On a recent trip to the grocery store (which is often a stressful experience for me), this happened:

When we got to the checkout and started unloading our things onto the conveyor belt, I noticed that we forgot to put our lemon in its own little bag. There was a moment of inward shock as I realized this and worried about what I should do.

I said: “Oh, our lemon isn’t in a bag.”

Boyfriend said: “It’s not bagged.”

We figured there wouldn’t be much point in running back for a bag, so we just put the lemon on the conveyor belt as is. And then I proceeded to repeat “it’s not bagged” softly to myself. It’s not bagged. It’s not bagged. It’s not bagged. After doing that for a bit, I felt much calmer and was actually kind of enjoying myself. Boyfriend was having fun too, and was also occasionally saying “it’s not bagged” back to me. If the cashier noticed, he didn’t let on, and he certainly didn’t treat us differently because of it.

Later, when we got home, I would sometimes just start saying “it’s not bagged!” while bouncing and flapping. It ended up being one of the better grocery trips we’d had, and neither one of us was particularly drained afterwards.


Echolalia is the verbal repetition of words or phrases.

When I say something echolalic, my mind goes into a state of pleasant blankness and focuses just on the words. I feel light, airy, and far away from my worries. The situation feels simple and factual, and I’m able to be calm.

Usually, I repeat a word or phrase I’ve just heard (or said) that I like, either because of the way it sounds or how it sums up a situation or idea. In the case of “it’s not bagged”, it was both. Repeating a simple word or phrase is reassuring and comforting. In the above example, it helped me process something unexpected (the lack of lemon bag) in an already trying situation (the sensory overload of the grocery store), and turn it into something fun.
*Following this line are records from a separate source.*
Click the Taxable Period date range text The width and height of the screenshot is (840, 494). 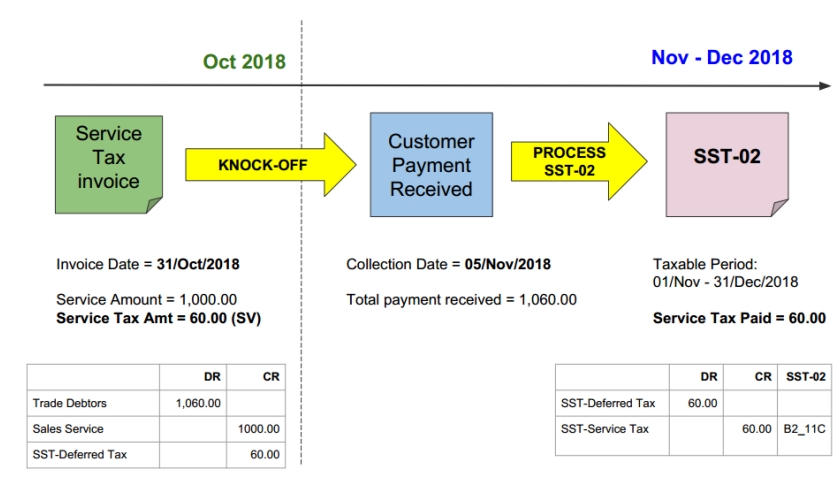[x=725, y=282]
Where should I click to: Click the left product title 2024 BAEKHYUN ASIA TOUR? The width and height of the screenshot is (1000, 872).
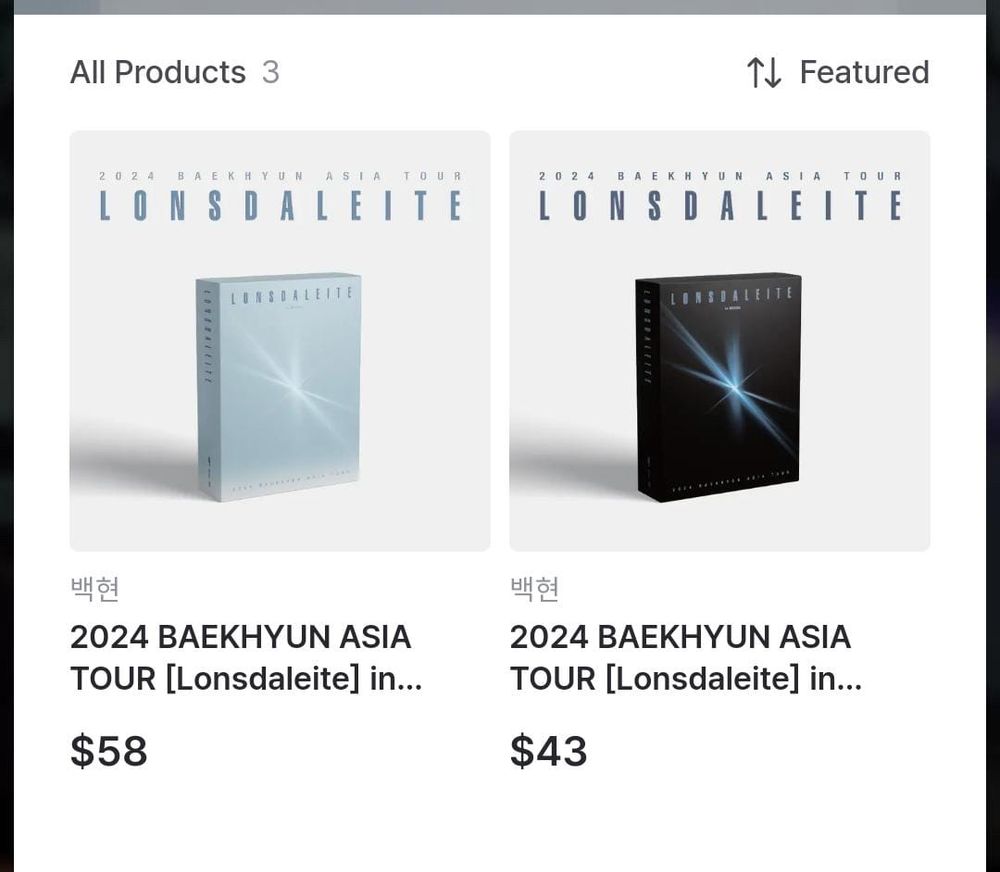[x=246, y=658]
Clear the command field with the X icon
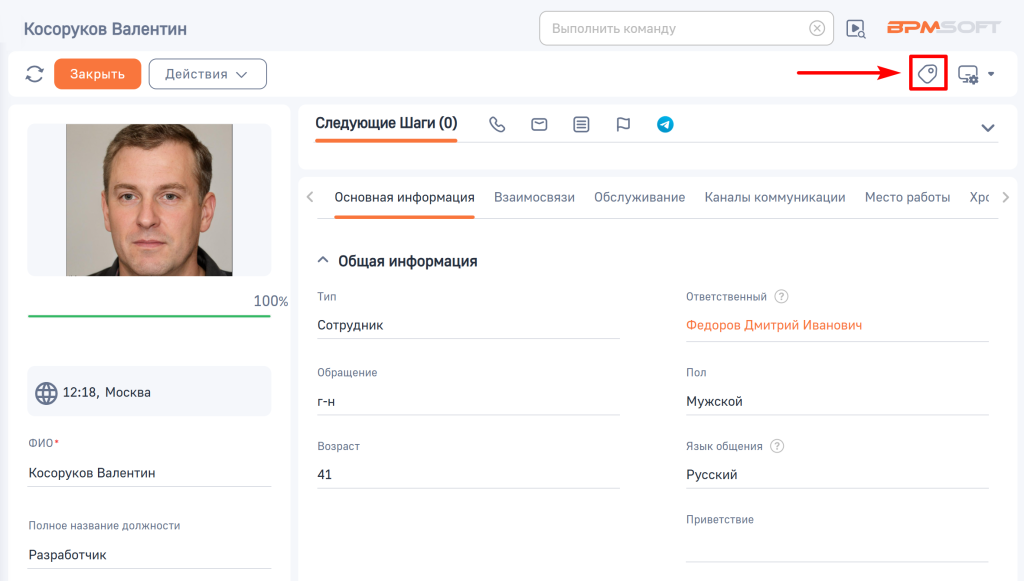Viewport: 1024px width, 581px height. pyautogui.click(x=817, y=28)
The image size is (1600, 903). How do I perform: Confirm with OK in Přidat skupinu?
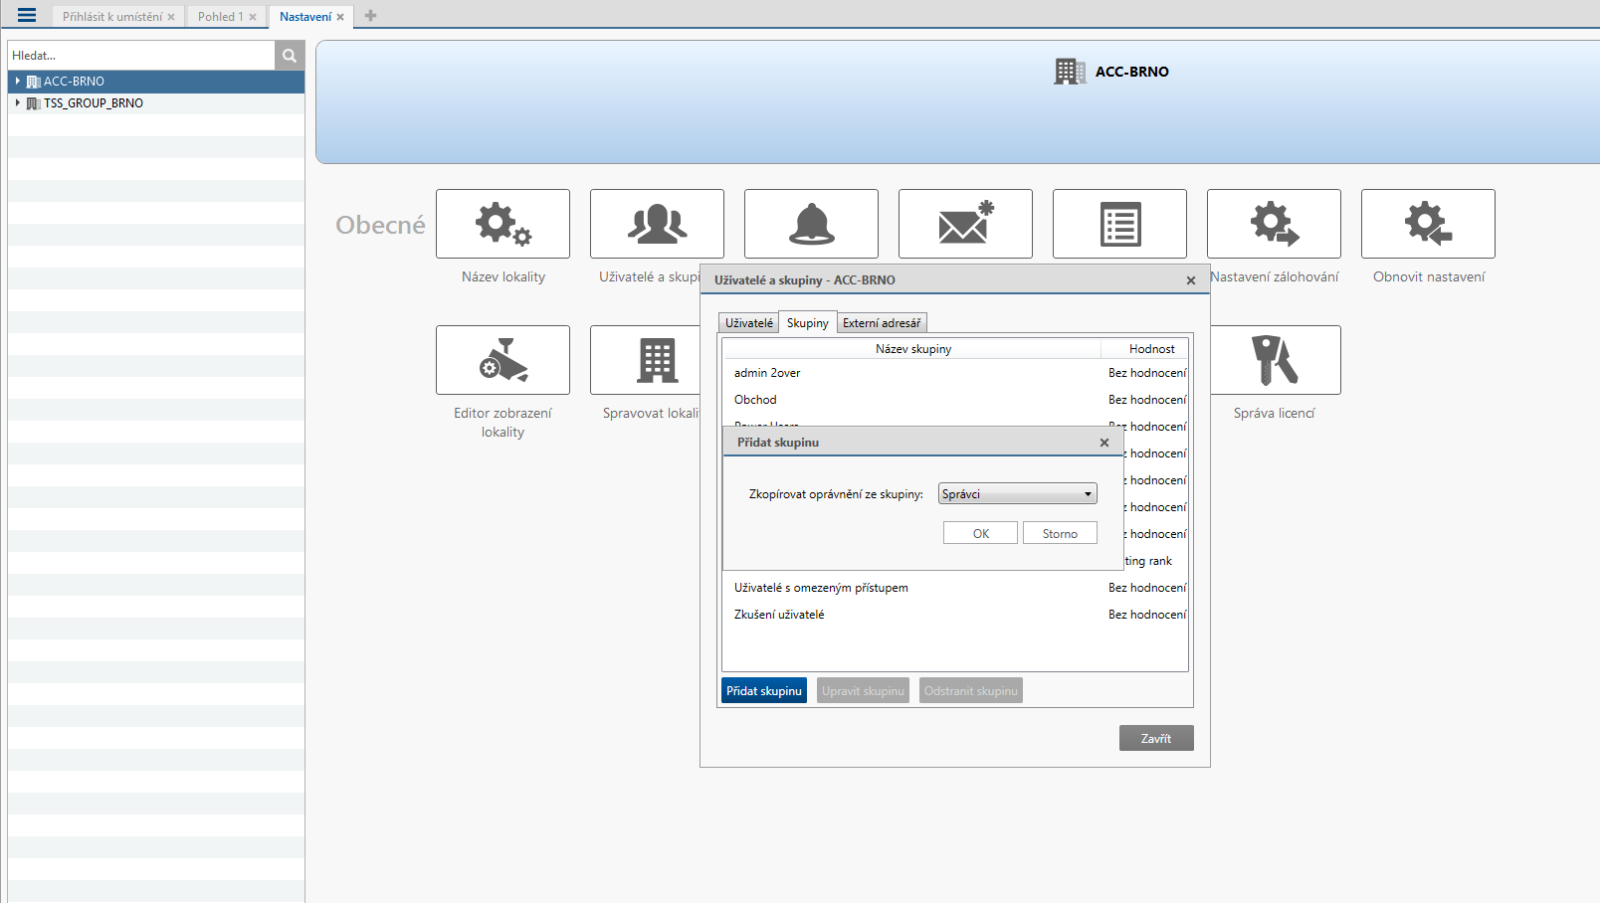click(x=980, y=533)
Even now, when I think “it’s not bagged” I get that pleasant blank feeling and remember the positive experience grocery shopping. It also reminds me of the wonderful feeling of acceptance when I realized that my boyfriend really didn’t mind me echolaling in public. He actually found it endearing and fun.

For me, echolalia also often overlaps verbal stimming (which I do a lot of, like really a lot). I first heard this adorable Korean song “I love Egg”  [watch the Korean version. Warning: flashing colors at the beginning of the animation] when I was about 16. In it, there’s a phrase that sounds to me like “ung pung pung” that I just love even though I don’t know what it means. Now, at 23, I’ll often say “ung pung pung” in the same cute voice as in the song when I’m happy or excited about something. Not only does it help me express the feeling, it also helps me experience the feeling. When I say it, I feel more immersed in my own happiness and excitement. And if I say it when I’m not particularly happy, I’ll actually feel a little wave of happiness.

So, in a way, both “it’s not bagged” and “ung pung pung” are about increasing comfort. The former comforted me in a stressful situation and now reminds me of that comfort, and the latter expresses and amplifies my comfort. Simply put, echolalia makes me feel better.